• EXTRAIT CHOISI:
::::::

Ésaïe 7
10 Le SEIGNEUR parla encore à Akhaz en ces termes:
11 «Demande un signe pour toi au
SEIGNEUR ton Dieu, demande-le au plus profond ou sur les sommets, là-haut.»
12 Akhaz répondit: «Je n'en
demanderai pas et je ne mettrai pas le SEIGNEUR à l'épreuve.»
13 Il dit alors: Écoutez donc,
maison de David! Est-ce trop peu pour vous de fatiguer les hommes, que vous
fatiguiez aussi mon Dieu?
14 Aussi bien le Seigneur vous
donnera-t-il lui-même un signe: Voici que la jeune femme est enceinte et
enfante un fils et elle lui donnera le nom d'Emmanuel.
15 De crème et de miel il se
nourrira, sachant rejeter le mal et choisir le bien.
16 Avant même que l'enfant sache
rejeter le mal et choisir le bien, elle sera abandonnée, la terre dont tu
crains les deux rois.
Matthieu 1
18 Voici quelle fut l'origine de Jésus Christ.
Marie, sa mère, était accordée en mariage à Joseph; or, avant qu'ils aient
habité ensemble, elle se trouva enceinte par le fait de l'Esprit Saint.
19 Joseph, son époux, qui était un
homme juste et ne voulait pas la diffamer publiquement, résolut de la répudier
secrètement.
20 Il avait formé ce projet, et
voici que l'ange du Seigneur lui apparut en songe et lui dit: «Joseph, fils de
David, ne crains pas de prendre chez toi Marie, ton épouse: ce qui a été
engendré en elle vient de l'Esprit Saint,
21 et elle enfantera un fils auquel
tu donneras le nom de Jésus, car c'est lui qui sauvera son peuple de ses
péchés.»
22 Tout cela arriva pour que
s'accomplisse ce que le Seigneur avait dit par le prophète:
23 Voici que la vierge concevra et
enfantera un fils auquel on donnera le nom d'Emmanuel, ce qui se traduit: «Dieu
avec nous».
24 À son réveil, Joseph fit ce que
l'ange du Seigneur lui avait prescrit: il prit chez lui son épouse,
25 mais il ne la connut pas jusqu'à
ce qu'elle eût enfanté un fils, auquel il donna le nom de Jésus.
Prédication
Je me souviens d’une exposition qui a tourné dans nos
temples, dont le titre était Protestants,
qui était sortie en 2000, panneaux et livrets, avec force citations
intéressantes dont celle-ci : « Un nom commence généralement comme un surnom,
voire une insulte. Il est repris comme un drapeau et une confession. » En
avril 1529, devant l’Empereur Charles Quint, qui souhaite rétablir le catholicisme
comme seule religion pour tout le Saint Empire, certains princes refusent de se
soumettre : Protestamus… En
latin du 16ème, protester signifie confesser sa foi. On les nommera Protestants. Et l’insulte deviendra un
drapeau. Un peu comme s’ils avaient dit : Protestants ? Chiche !

::::::

• DONNÉES FOURNIES:
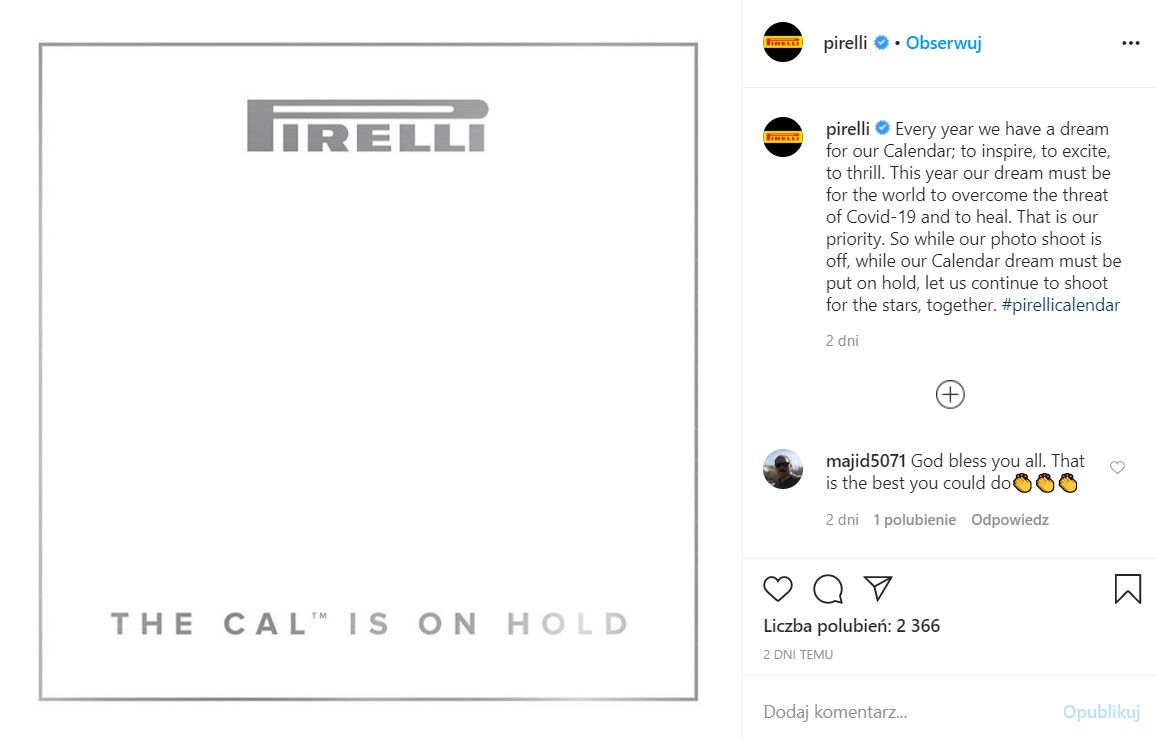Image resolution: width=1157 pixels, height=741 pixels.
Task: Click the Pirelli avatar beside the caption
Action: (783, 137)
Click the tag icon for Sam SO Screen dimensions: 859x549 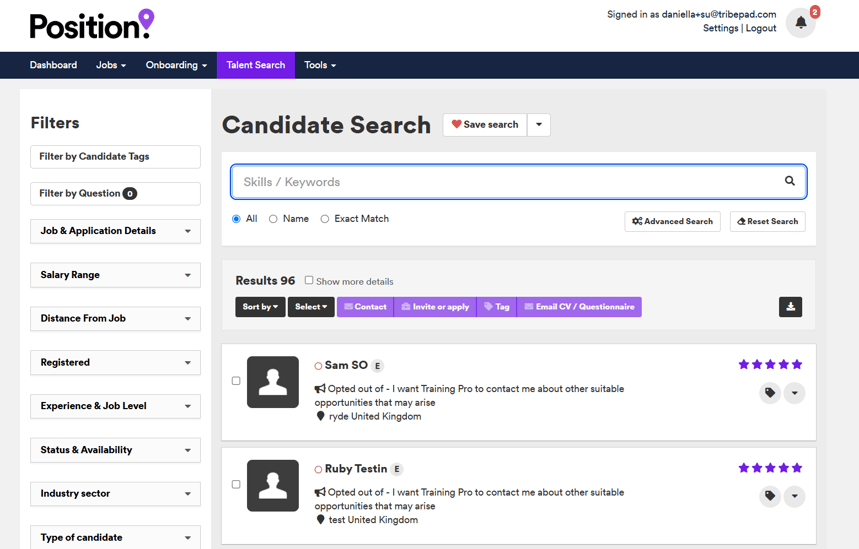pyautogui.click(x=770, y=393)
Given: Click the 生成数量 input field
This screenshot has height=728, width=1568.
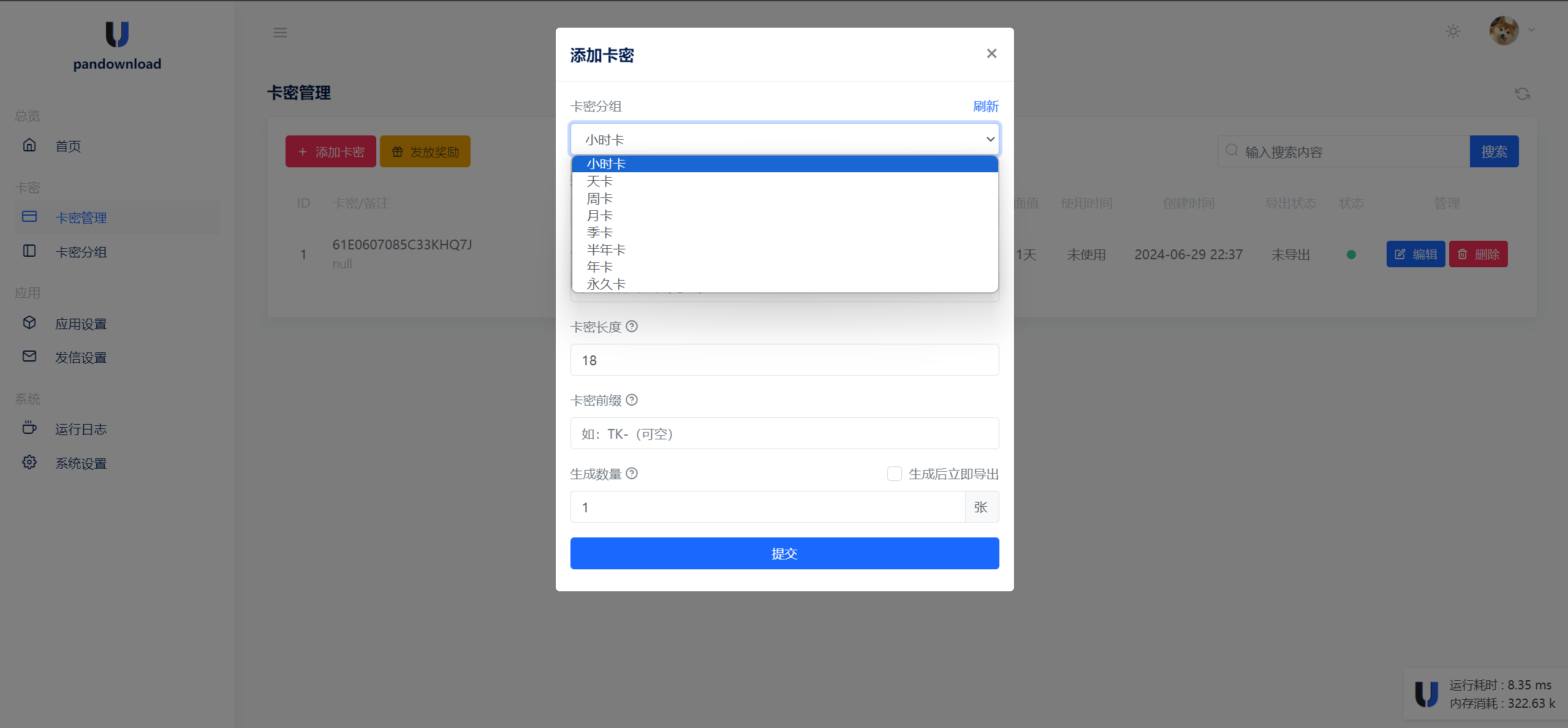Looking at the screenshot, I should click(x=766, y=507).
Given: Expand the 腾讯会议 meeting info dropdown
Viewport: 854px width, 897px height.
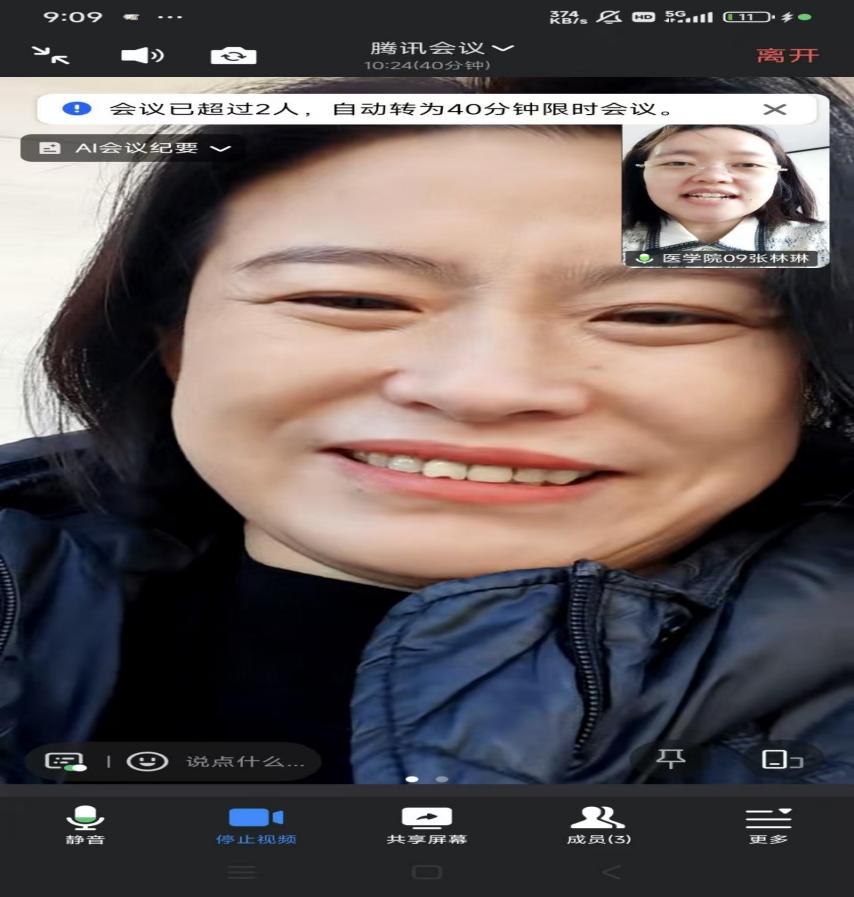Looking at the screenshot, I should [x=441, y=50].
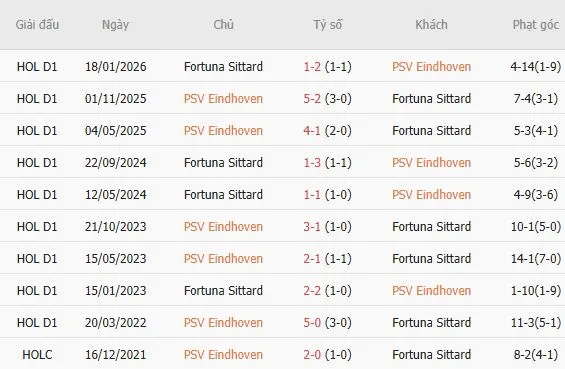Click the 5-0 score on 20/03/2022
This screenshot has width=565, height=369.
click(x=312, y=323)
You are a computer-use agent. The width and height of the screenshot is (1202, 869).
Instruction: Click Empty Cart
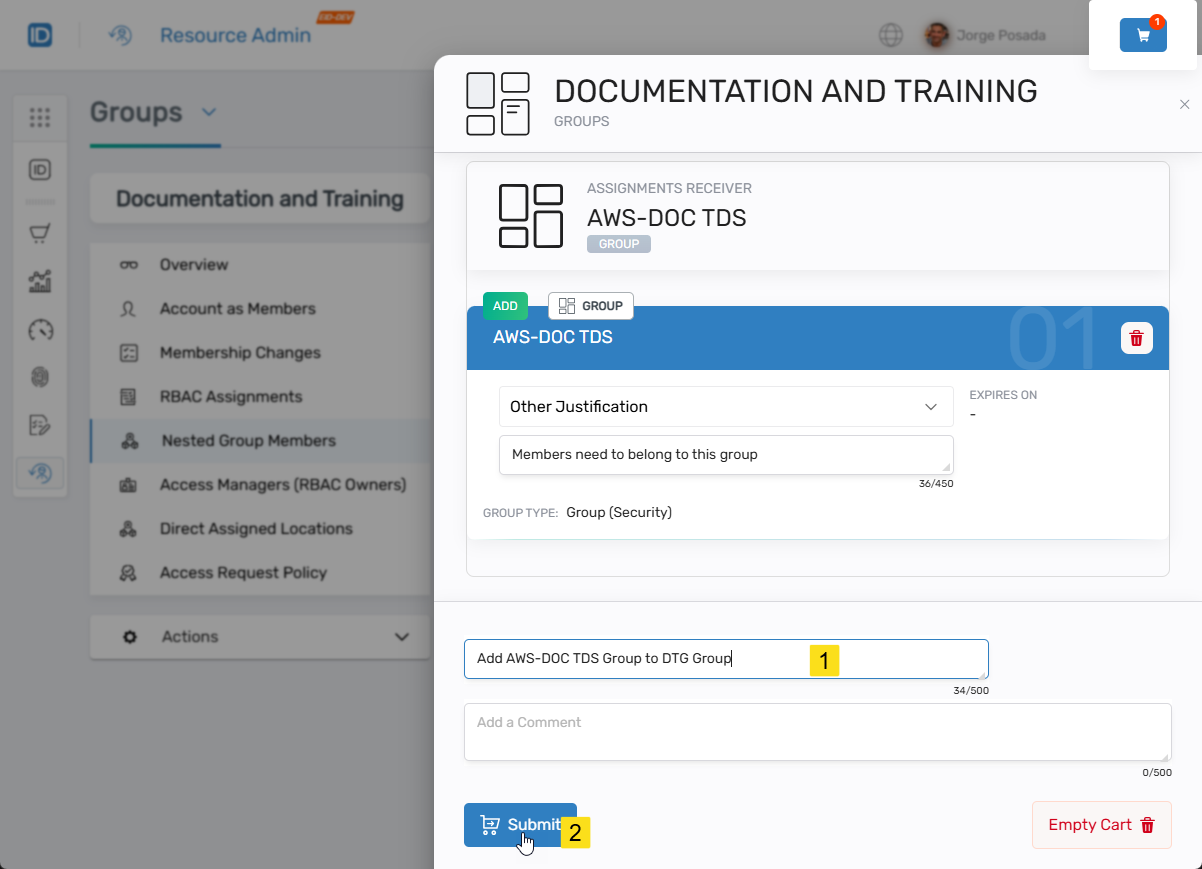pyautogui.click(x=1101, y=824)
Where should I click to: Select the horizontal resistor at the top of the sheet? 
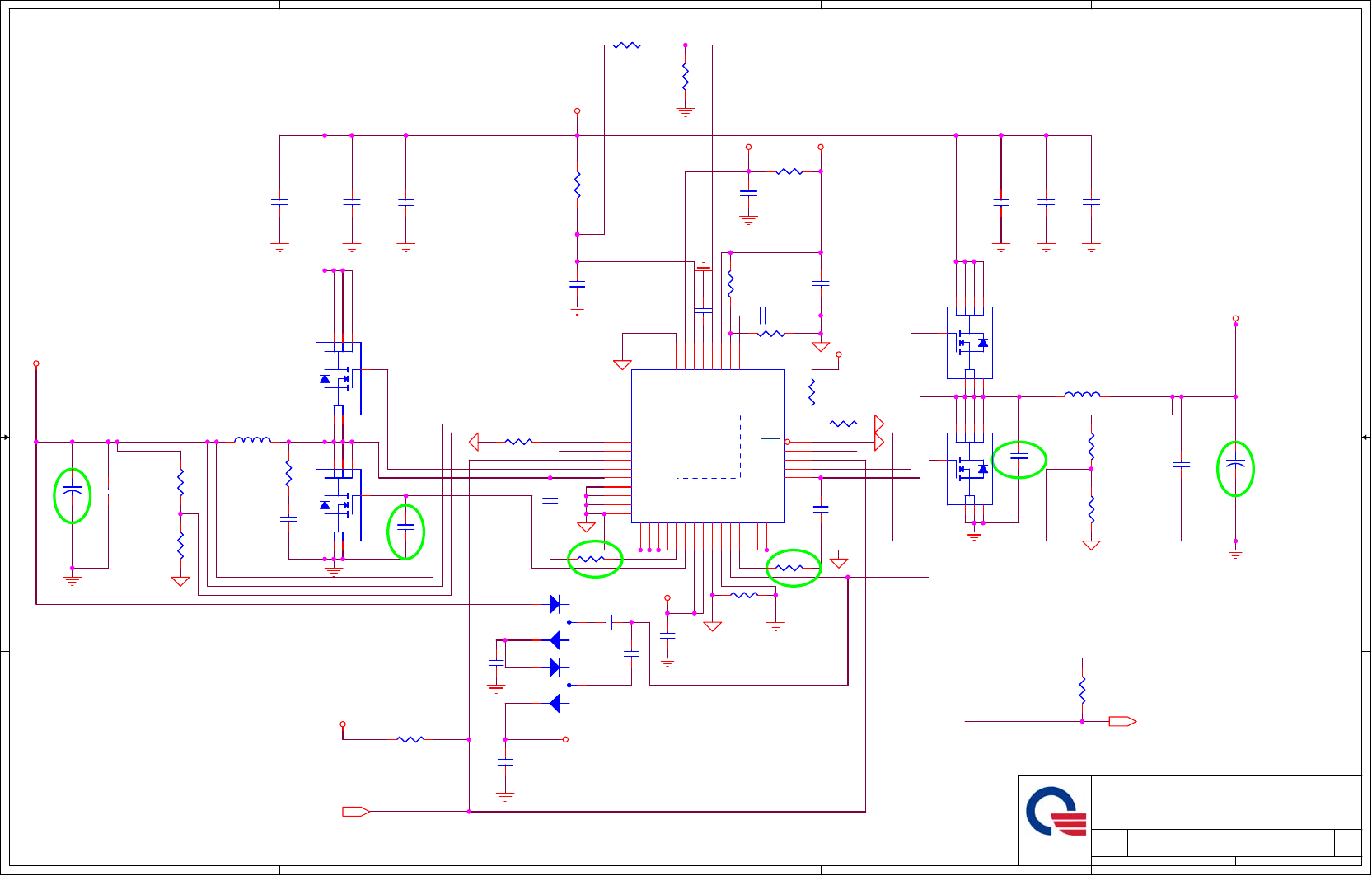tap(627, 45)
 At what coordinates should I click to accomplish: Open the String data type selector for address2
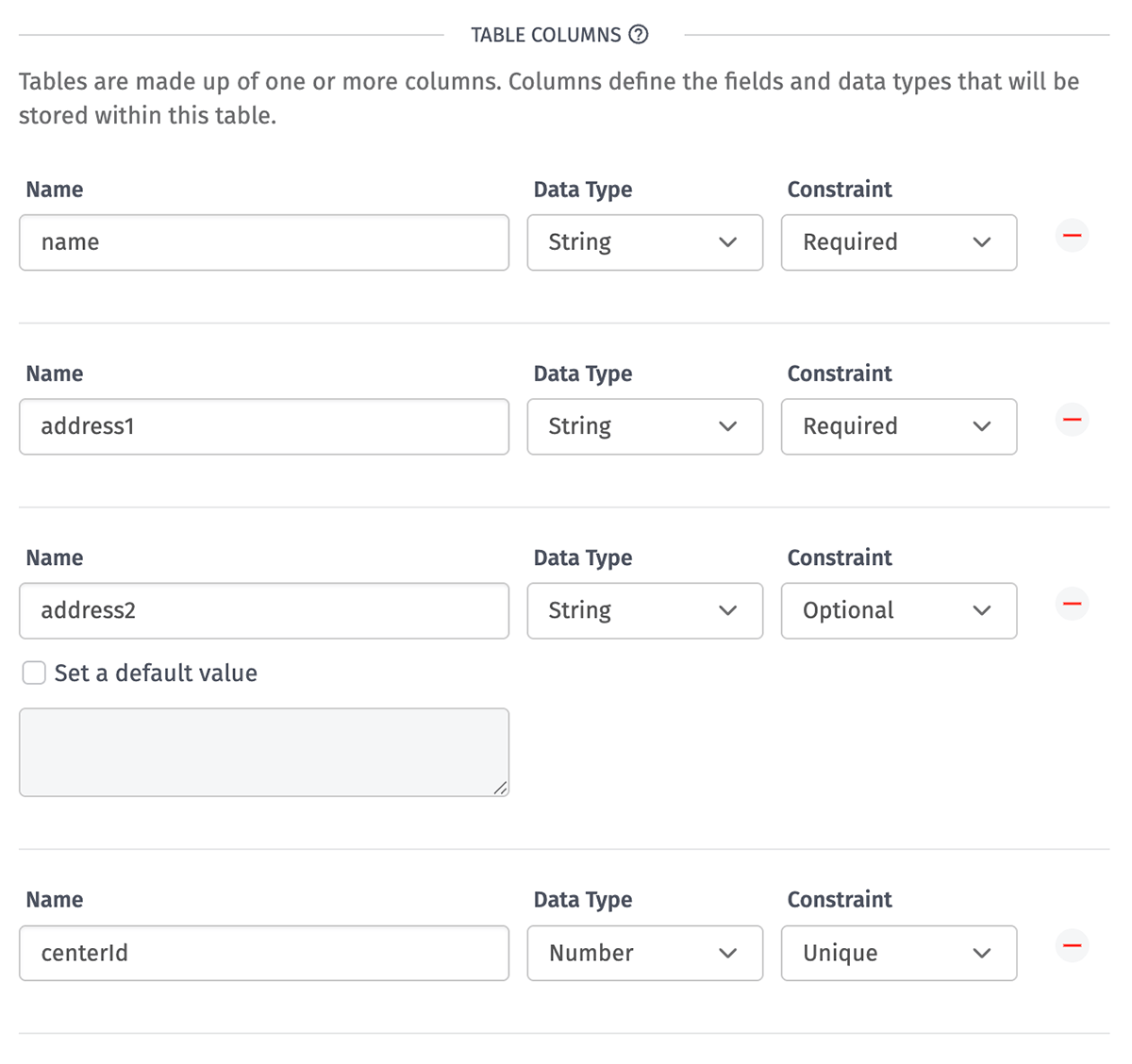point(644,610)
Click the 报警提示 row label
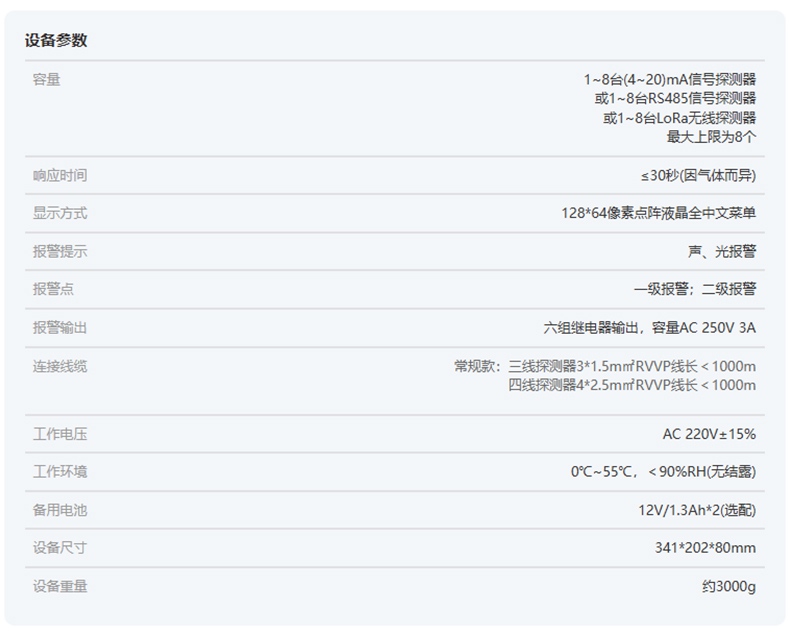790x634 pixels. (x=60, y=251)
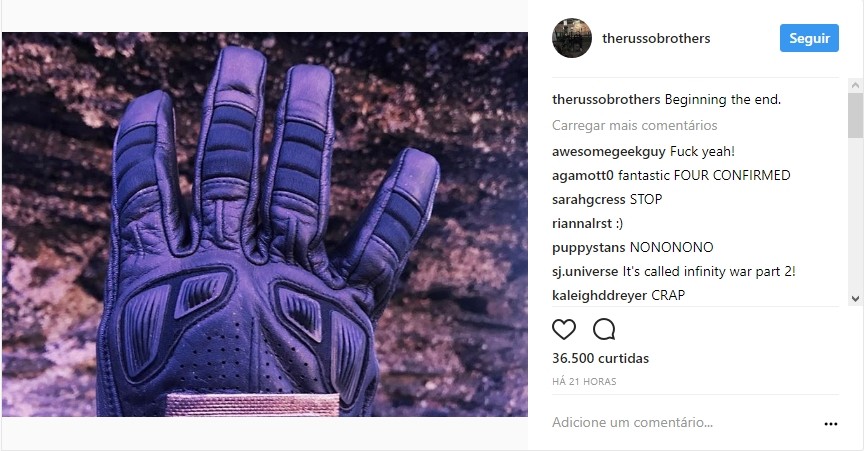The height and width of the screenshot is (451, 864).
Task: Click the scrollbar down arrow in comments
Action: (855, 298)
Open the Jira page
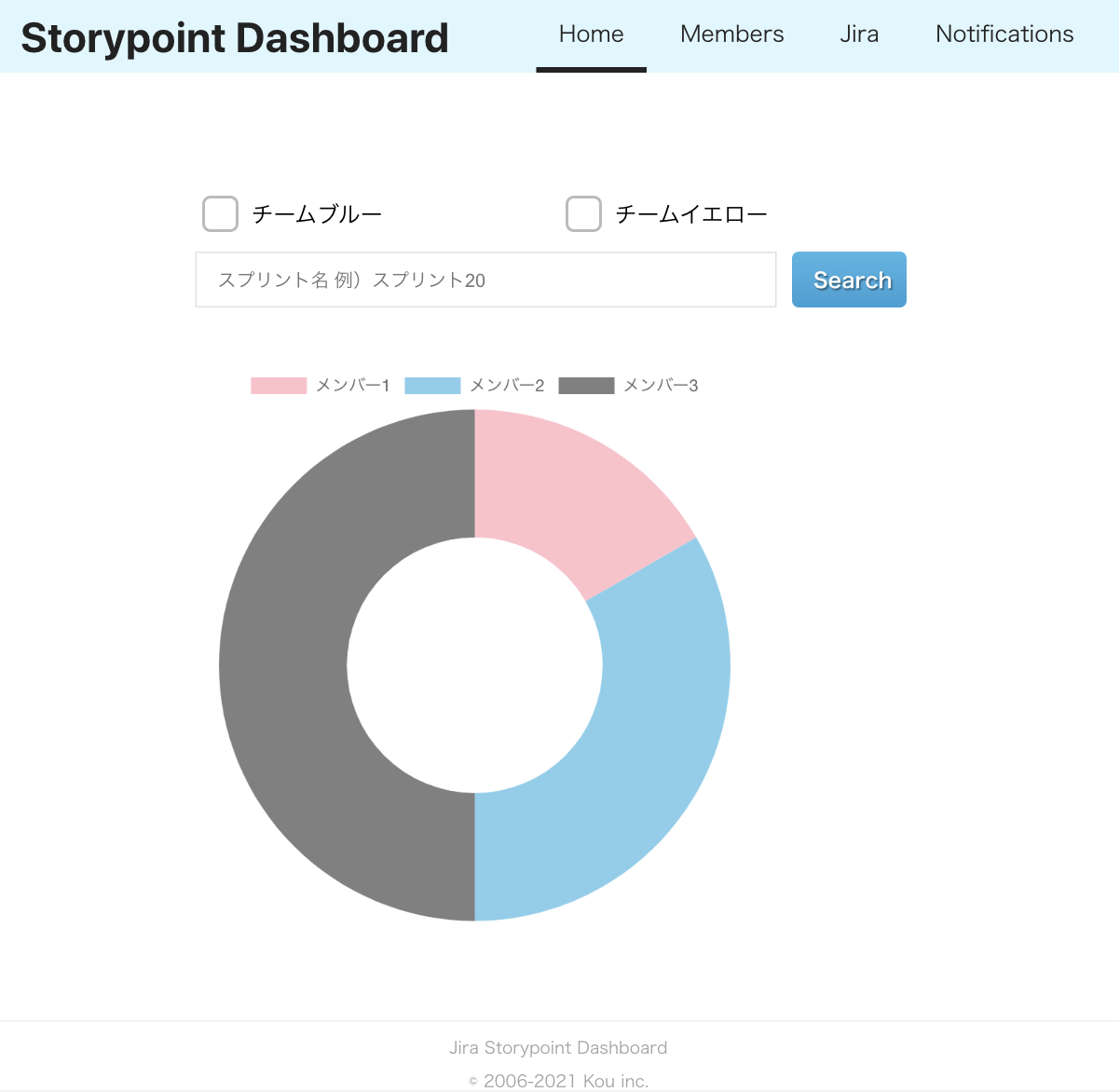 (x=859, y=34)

::::::

• CONSIGNES ET EXERCICES:
(a) Reproduisez fidèlement tout le passage de l'extrait choisi, depuis « 13 Il dit alors: Écoutez » jusqu'à « de Jésus Christ. ».
(b) Pour chaque affirmation ci-dessous, indiquez par oui ou par non si elle concorde avec l'extrait choisi, en citant à l'identique les mots du texte qui tranchent. (i) Akhaz accepte de demander un signe au Seigneur. (ii) Joseph avait décidé de répudier Marie en secret. (iii) L'exposition intitulée Protestants était sortie en 2000.
(c) D'après l'extrait choisi, que signifie « protester » en latin du 16ème siècle ?

• RÉPONSES PAR CONSIGNE:
(a)
13 Il dit alors: Écoutez donc,
maison de David! Est-ce trop peu pour vous de fatiguer les hommes, que vous
fatiguiez aussi mon Dieu?
14 Aussi bien le Seigneur vous
donnera-t-il lui-même un signe: Voici que la jeune femme est enceinte et
enfante un fils et elle lui donnera le nom d'Emmanuel.
15 De crème et de miel il se
nourrira, sachant rejeter le mal et choisir le bien.
16 Avant même que l'enfant sache
rejeter le mal et choisir le bien, elle sera abandonnée, la terre dont tu
crains les deux rois.
Matthieu 1
18 Voici quelle fut l'origine de Jésus Christ.

(b)
(i) Non : « Je n'en demanderai pas et je ne mettrai pas le SEIGNEUR à l'épreuve. »
(ii) Oui : « résolut de la répudier secrètement »
(iii) Oui : « qui était sortie en 2000 »

(c) Confesser sa foi.